Durante ocho lunas la mujer permaneció con el hombre; La novena luna llena tomó su cobija, se montó en el bote con andar pesado, y se fue sola. Volvió al amanecer, un poco ojerosa, con un animal que lloraba envuelto en la cobija. Cuando se colocó entre los brazos, el hombre sufrió una desilusión: era un ser de color rojizo, arrugado y magullado, aún con el muñón del ombligo pegado, unas piernas cortas como un sapo, pegadas junto a la tripa, y una cabeza desproporcionada, tan grande como la mitad del cuerpo, y todo el flácido; nunca había visto una criatura tan indefensa, tan mal hecha. Sin embargo, las manos minúsculas, la barbilla, despertaron en el hombre una ternura inscrita genéticamente en su instinto.
Las atenciones que la India prodigaba al bebé eran tantas veces que el hombre acabó por sentir celos:
- Niño come mujer; niño llora; mujer quiere niño; mujer no quiere hombre.
Ella amamantaba al bebé con éxtasis, y siempre estaba ocupada con él, mientras que el hombre se sentó al fuego con expresión osca. En la noche, cuando por primera vez el bebé estaba dormido y la india se tumbó agotada para dormir, el hombre se tendió junto a ella, acariciándola, buscando recuperar esa mujer que su hijo le robaba, pero ella no quiso que él la hiciera. amor Ante su insistencia, ella mostró el desgarrón de su sexo, donde aún supuraban gotas de sangre. El hombre se indignó.
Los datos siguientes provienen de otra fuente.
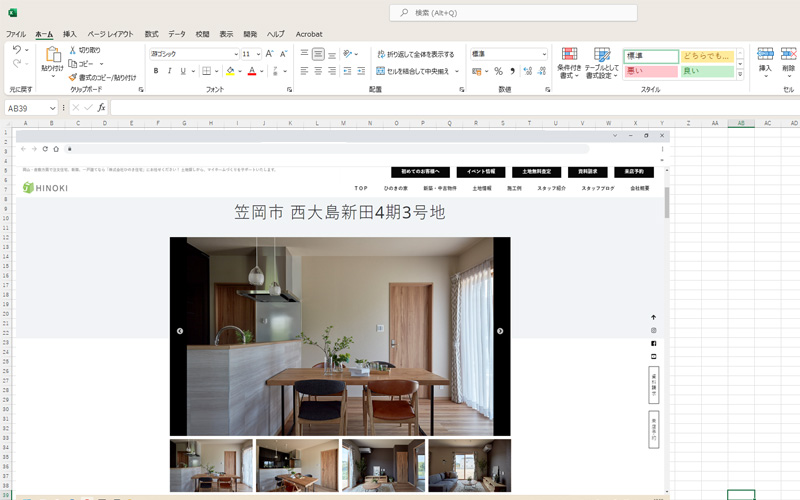The width and height of the screenshot is (800, 500).
Task: Open the font name dropdown (游ゴシック)
Action: (192, 54)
- Niño malo, malo; Elombre mata niño.
Cuando ella le aseguró asustada, que no era el niño quien le había hecho eso, el hombre le pregunto quién era el culpable; Ella pensó un momento, y al fin contestó:
- Dios.
La palabra nunca oída penetró lentamente en la conciencia del hombre; Al fin preguntó:
- ¿Dónde está “dios”?
Y como ella señalara dubitativamente hacia arriba, se puso en pie de un salto, y se paró al pie de la ceiba cósmica.
- Dios malo, malo; ¿Con las mujeres te atreves? Coge tu machete, y baja; Elombre va a matar a dios.